Mr Burns: I just wanted to add, on that, I wonder
if you could factually confirm, as everyone has been talking about
independence of the CHCs, and everything, that a number of members
of CHCs are actually appointed councillors from the local authorities
in the area; and so one could argue, across the political divide,
that, particularly in the run-up to general elections, they are
not necessarily as independent as this Committee might be suggesting
this morning?
Mrs Gordon: It represents all parties.
Chairman
55. I think it is actually a third are local
authority nominees, they may not be local councillors; a third
of them. Mr Taylor. I know you have drawn the short straw, but
it is an area of concern?
(Mr Taylor) I just think it is worth reiterating that,
in intent, this is about ensuring that patients are more strongly
at the heart of the NHS, that the Government is, for the first
time, proposing that there should be guaranteed patients' representatives
on trust boards; it is introducing a new role for the local authority
in the area of scrutinising major health service changes. And
although I know that many people have expressed reservations about
the decision to abolish CHCs, on the whole, I think, it is also
true that patients' groups have welcomed the thrust of much of
what is in this chapter as clear evidence of determination to
have a more transparent and open approach for patients, and to
ensure that in each hospital and each trust there is a voice for
patients which makes itself heard.
John Austin
56. Was any consideration given to perhaps putting
the patients' advocacy role, or the Patients' Advocacy and Liaison
Service, within the CHCs?
(Mr Taylor) I cannot answer that question.
Dr Brand
57. I hear everything you say. I have great
concerns about the role of the local authority, the new role.

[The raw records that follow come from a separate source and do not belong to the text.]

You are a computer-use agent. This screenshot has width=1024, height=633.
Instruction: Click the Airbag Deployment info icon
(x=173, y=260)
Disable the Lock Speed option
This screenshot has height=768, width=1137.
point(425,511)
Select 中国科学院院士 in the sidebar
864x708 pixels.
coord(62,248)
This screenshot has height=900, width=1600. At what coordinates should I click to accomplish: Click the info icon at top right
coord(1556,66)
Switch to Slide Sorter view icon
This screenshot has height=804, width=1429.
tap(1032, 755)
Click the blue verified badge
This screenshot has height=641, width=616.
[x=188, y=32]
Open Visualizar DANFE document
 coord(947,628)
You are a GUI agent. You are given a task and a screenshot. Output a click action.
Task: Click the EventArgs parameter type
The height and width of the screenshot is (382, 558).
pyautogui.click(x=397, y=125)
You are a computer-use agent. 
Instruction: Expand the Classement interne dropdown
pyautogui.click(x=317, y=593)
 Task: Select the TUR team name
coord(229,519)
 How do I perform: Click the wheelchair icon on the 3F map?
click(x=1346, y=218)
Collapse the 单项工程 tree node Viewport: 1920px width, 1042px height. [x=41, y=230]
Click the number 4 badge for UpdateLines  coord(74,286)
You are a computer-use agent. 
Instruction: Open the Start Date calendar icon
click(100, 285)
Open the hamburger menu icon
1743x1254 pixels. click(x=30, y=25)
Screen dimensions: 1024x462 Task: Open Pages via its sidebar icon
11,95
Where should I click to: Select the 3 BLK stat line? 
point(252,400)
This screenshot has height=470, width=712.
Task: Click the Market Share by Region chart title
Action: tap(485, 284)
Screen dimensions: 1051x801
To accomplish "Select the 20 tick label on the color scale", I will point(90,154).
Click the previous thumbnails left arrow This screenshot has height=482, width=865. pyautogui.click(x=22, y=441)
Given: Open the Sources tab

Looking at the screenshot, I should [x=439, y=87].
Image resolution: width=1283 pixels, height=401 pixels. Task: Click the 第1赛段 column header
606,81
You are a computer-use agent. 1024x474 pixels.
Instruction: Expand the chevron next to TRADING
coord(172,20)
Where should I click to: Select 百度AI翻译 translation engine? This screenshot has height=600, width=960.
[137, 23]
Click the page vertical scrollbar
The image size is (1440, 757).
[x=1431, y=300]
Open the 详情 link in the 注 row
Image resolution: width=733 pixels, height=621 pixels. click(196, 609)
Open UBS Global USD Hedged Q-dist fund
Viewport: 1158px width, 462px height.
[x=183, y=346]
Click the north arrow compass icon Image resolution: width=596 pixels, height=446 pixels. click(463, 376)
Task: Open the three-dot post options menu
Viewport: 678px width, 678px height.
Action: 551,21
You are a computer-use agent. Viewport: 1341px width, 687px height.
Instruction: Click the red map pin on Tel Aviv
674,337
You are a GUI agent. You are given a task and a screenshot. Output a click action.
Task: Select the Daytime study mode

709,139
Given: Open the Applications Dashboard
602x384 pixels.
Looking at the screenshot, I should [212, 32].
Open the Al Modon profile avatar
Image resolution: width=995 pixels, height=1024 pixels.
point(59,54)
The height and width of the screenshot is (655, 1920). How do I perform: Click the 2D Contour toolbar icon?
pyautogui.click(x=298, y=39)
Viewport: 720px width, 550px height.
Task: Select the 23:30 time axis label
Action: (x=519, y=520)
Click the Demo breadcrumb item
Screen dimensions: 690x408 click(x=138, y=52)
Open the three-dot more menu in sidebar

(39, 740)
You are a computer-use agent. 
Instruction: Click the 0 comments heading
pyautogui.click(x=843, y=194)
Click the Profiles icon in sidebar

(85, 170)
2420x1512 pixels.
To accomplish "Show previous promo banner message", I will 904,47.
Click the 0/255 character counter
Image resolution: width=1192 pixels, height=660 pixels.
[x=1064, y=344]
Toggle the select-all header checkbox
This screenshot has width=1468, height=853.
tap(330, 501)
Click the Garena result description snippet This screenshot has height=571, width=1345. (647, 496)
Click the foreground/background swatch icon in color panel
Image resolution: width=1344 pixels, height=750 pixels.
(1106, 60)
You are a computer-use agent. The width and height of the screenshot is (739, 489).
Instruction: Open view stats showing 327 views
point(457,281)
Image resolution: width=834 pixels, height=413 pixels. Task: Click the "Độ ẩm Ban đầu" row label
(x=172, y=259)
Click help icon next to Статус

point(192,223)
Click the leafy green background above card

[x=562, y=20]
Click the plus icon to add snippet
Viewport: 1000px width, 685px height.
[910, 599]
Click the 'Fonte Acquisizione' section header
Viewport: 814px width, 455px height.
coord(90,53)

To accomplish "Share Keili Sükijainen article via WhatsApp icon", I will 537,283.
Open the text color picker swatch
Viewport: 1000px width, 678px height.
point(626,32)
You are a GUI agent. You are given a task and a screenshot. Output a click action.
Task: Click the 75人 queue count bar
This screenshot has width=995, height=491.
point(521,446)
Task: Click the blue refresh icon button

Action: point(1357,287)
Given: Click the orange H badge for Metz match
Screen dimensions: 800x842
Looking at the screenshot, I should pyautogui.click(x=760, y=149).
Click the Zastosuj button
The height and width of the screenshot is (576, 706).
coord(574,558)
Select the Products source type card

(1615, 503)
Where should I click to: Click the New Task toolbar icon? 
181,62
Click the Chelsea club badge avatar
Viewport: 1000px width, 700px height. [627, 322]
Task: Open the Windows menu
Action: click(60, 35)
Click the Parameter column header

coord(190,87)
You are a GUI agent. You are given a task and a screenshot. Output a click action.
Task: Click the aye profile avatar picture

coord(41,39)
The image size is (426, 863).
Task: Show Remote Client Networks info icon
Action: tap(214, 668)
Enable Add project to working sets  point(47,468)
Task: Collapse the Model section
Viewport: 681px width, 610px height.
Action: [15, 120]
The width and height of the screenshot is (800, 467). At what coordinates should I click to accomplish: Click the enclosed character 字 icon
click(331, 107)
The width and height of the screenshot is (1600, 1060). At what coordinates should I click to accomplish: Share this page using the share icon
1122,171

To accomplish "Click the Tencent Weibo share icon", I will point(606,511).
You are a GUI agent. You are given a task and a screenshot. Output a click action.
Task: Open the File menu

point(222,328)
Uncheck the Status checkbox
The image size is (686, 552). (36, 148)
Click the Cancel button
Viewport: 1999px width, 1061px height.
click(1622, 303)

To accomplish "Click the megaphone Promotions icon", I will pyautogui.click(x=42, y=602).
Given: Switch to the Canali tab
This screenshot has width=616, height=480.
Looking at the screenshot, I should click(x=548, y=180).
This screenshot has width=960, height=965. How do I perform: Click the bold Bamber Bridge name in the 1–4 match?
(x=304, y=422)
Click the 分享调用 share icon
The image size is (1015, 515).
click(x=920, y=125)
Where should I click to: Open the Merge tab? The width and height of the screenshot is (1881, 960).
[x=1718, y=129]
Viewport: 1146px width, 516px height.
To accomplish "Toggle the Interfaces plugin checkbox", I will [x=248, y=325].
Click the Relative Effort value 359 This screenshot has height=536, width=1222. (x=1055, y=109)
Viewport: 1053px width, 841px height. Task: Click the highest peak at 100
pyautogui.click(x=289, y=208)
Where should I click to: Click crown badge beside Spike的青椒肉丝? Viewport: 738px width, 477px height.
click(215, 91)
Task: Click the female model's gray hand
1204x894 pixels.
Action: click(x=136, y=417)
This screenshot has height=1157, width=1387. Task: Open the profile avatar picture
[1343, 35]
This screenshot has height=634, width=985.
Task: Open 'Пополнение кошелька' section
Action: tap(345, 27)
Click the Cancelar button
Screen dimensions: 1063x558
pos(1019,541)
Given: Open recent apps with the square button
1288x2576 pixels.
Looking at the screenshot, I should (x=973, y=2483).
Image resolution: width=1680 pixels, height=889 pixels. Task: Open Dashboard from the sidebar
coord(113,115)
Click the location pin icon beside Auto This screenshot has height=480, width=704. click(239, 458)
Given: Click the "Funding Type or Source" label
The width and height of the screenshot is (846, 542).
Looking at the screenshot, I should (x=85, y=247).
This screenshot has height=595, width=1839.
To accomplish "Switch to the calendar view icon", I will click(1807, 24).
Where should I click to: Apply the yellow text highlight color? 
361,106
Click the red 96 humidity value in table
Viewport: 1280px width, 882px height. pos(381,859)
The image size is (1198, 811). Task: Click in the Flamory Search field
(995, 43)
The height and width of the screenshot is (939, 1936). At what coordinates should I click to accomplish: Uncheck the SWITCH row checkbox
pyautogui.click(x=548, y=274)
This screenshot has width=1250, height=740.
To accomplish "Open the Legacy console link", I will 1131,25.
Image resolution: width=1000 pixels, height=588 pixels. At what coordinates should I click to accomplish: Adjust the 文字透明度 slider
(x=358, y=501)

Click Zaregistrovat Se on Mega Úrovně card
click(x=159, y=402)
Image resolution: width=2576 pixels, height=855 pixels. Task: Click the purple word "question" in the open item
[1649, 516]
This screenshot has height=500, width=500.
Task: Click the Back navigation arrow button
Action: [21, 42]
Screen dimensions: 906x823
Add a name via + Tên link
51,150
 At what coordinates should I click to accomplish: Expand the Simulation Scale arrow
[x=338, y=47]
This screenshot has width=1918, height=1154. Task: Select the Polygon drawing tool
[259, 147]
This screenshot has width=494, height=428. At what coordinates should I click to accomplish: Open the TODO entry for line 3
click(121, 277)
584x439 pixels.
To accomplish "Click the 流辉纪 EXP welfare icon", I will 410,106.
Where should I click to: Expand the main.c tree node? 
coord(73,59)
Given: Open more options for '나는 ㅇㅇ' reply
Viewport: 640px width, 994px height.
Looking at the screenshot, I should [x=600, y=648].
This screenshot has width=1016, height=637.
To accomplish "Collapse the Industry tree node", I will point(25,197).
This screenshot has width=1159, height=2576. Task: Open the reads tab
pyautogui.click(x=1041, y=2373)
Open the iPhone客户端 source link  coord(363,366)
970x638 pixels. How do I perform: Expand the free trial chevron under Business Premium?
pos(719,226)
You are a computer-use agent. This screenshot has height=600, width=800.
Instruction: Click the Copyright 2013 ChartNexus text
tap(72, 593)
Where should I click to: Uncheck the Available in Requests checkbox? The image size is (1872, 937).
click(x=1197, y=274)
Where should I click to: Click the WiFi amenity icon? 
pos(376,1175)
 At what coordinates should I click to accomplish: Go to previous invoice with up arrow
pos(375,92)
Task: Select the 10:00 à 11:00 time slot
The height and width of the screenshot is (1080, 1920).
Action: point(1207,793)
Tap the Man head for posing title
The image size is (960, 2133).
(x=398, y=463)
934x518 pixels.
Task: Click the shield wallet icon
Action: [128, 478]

I think it was right that they should be on the CHC, as representatives,
as indeed I was, for many, many years, but there surely is going
to be a conflict, if the local authority is the scrutineer of
the service and at the same time is a co-commissioner, and quite
often a co-provider, of the very service that they are scrutineering.
And, to me, that is notyou do away with the independent
look at what is being provided, especially if we are going to
have more and more integration between local authority services
and health services?
(Mr Taylor) I think the main thrust of the proposition
is that the local authority should be the vehicle for public scrutiny
of proposals for major health service reconfigurations, and the
proposal, I think, in the Plan, is that final decisions on that
will be passed on to a new national reconfiguration panel.
58. But, surely, the health service itself,
before it reconfigures itself, will have worked very closely with
its partner, which is the local authority; so, effectively, you
are asking the local authority to scrutinise the joint decision
that has already been made between the health authority and the
local authority. To me, that is not very transparent; well, it
is pretty transparent, it is a stitch-up?
(Mr Taylor) I am not sure that I entirely follow the
logic of that argument. It is true, of course, that these decisions
must be taken in partnership, but there are always elements of
them which are contested, where there is debate, and it seems
proper, in principle, to allow for local authority scrutiny of
that.
Dr Brand: You are doing a gallant job.
Mrs Gordon: Can I just say, finally, because
we have spent quite a lot of time on this issue, I go back to
my first point really, that I just want to put on record that,
without any consultation about this chapter, it landed on the
desks of CHCs, they were completely unaware of this, and I just
want to put on record that I think it is extremely cruel to do
this to people, whose jobs relate to the CHC, who, certainly in
our CHC, work flat out to represent patients and are doing a really
good job, and I think it was a really cruel thing to do to them.
John Austin
59. In terms of the champions of the local community,
any major changes in service, cuts or alterations, there is a
statutory duty to consult with the CHC, and the CHC effectively
has a right of veto, in that it can send it up to the Secretary
of State. Where will that go now?
(Mr Taylor) That is the role which is being passed
to the local authority, under the new proposals.